> WORK TO DO:
Copy out the data below word for word, leaving out the pictures.

> STORED RECORDS:
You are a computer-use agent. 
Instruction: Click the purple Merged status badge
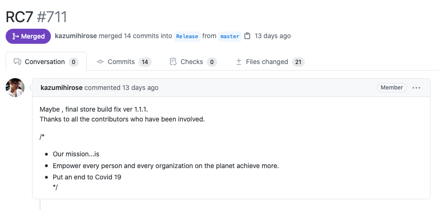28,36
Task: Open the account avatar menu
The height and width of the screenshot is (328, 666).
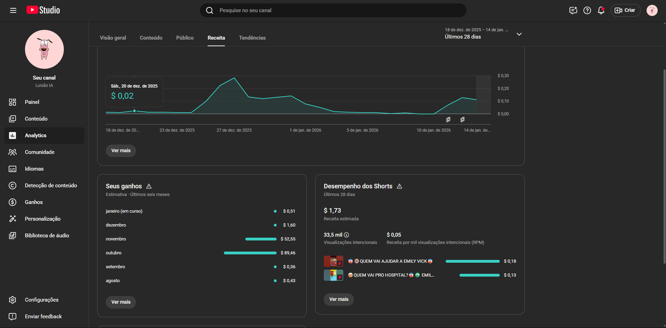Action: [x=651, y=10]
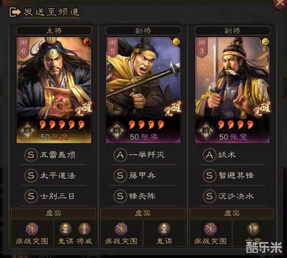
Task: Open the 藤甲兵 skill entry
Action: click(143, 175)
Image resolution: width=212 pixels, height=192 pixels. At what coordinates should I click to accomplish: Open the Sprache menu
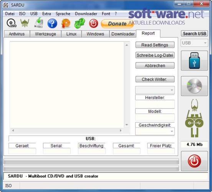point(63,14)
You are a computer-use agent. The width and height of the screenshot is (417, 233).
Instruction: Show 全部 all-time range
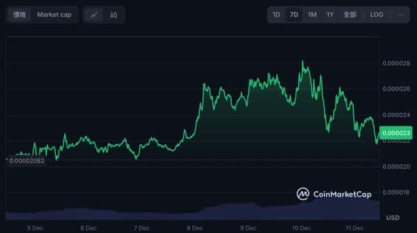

> EXPECTED ANSWER:
You are a computer-use agent. 
Instruction: Click the purple Merged status badge
28,36
Task: Open the account avatar menu
The height and width of the screenshot is (328, 666).
Action: [x=651, y=10]
Task: Open the 藤甲兵 skill entry
Action: click(143, 175)
Image resolution: width=212 pixels, height=192 pixels. At what coordinates should I click to accomplish: Open the Sprache menu
point(63,14)
You are a computer-use agent. The width and height of the screenshot is (417, 233).
Instruction: Show 全部 all-time range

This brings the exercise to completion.